Has anyone used instant cold packs (smush the bag, shake and get cold) as a stop gap to cool meat long enough to get to town to buy ice?
I live in montana and weekend warrior most of hunting season. I mostly do 2 to 4 day trips a few hours from home. I hate filling a cooler with ice to dump it out 3 or 4 days later. Plus sometimes getting ice is tricky at 4am on the way to somewhere if i didnt have much time thursday or friday night.
My idea is to keep like 50 of them in the cooler in the back of the truck when I go out. If i get an animal Id do my best to cool the meat in the field before the hike out. Then at the truck break the cold packs and put the meat in and drive the hour or so back to the nearest town to refill with real ice to get the few hours home.
Im sure this isnt cheap or as good as ice its more about laziness and having one less thing to deal with when taking off for a weekend where i might or might not fill a tag. If i dont, its there for next weekend.
I know i could have a chest freezer full of milk jugs of ice but then i have to have another freezer in the garage so im trying to avoid that.
Anyone tried something like this?
 
The important detail isn't that they get cold, per se. It's the BTUs of heat they can absorb. If you put an ice cube in a pot of boiling water it will lower the temp, but probably not even stop the boil. 20 ice cubes will bring it down enough to actually feel cool to the touch. The ice cubes are all the same temp, it's just that 20 ice cubes "absorb" a lot more heat than 1 can.

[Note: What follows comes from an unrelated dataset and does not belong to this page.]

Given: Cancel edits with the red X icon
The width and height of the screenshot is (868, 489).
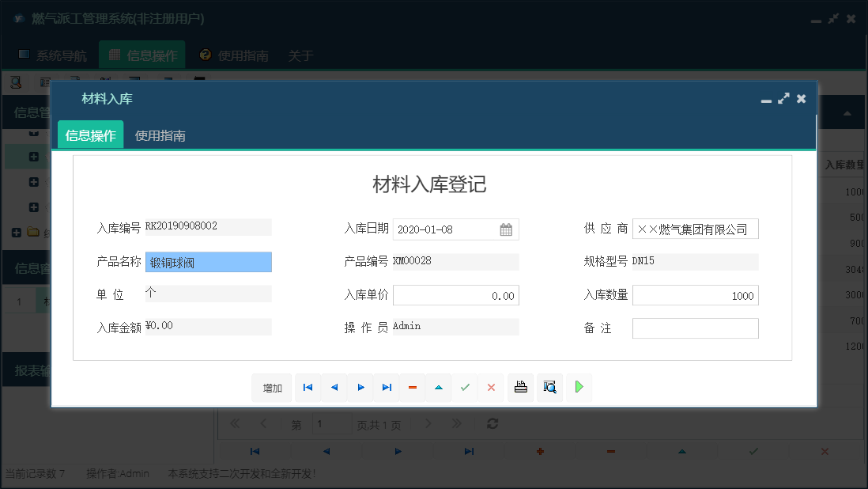Looking at the screenshot, I should pos(491,388).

These packs usually only last 20-30 minutes and aren't very big. My intuition is that this could be a heavy (they still contain water and ammonium nitrate or similar, plus their 10mil plastic bags...), expensive, inefficient alternative to something cheap and effective.

If you want to know for sure, this is easier to measure than find on line. Just go get one or two. Get a pot of water of a known quantity (say, a gallon) and measure its starting temp (let's say it was tap water and is 50F). A BTU is the amount of heat required to raise 1lb of water 1 degree F, and it works in reverse - lowering it 1 degree F meant something "absorbed" 1 BTU of heat. Activate a pack and put it in the water for 15 minute or so, then measure the water temp again.

BTU = WaterQty (Lbs) * dT (degF). If you had a gallon of water (water weighs 8.34lbs/gal) and lowered its temp say 3 degrees, the math would be BTU = 8.34 * 3 or just about 25 BTU.

Once you know this you can work the math all kinds of ways. Google says the heat density of meat is about 0.8 BTU / lb so if you have 200lbs of meat in two coolers, and want to lower its temp from, say, 80F (let's say it cools a bit while you pack it out) to something safe (let's say 40F or better) you need to remove (200*.8) * (80-40) or 6400 BTU of heat - minimum. If one ice pack removes 25 BTU, you'd need 256 ice packs to get the job done. Meat isn't much safer at 60 than 80, so if you're going to do the job you may as well do it right.

Now my numbers are all guesses. My intuition tells me this isn't going to be cost-effective. But you can do the experiment above to find out. A 50 pack of instant cold packs on Amazon is about $33 right now. If you needed 250+ packs that'd be $165 in ice packs just by the math above. But say in the experiment you find it lowers the temp by 15 degrees instead of 3 - win! Then you'd only need (at least) $33 worth of ice packs.

Personally, I think I'll stick with ice. But it's fun to think it through.
 
There’s no reason to do this. Cool the meat out overnight. Pack it out. Drive to town for ice. You can hang it in the mountains for a few days in the shade just fine. No shade? Make an A-frame game pole with a tarp over it for shade. It’s never a bad idea to have an extra freezer in your garage either. I also use ice sticks I’ve made from 2” and 3” pvc. Cut to fit your coolers and glue an end cap on. The other end glue on a threaded collar. Fill with water leaving a small gap on top for expansion and screw the cap on and freeze. Drain them when you get home and store dry in a cardboard box.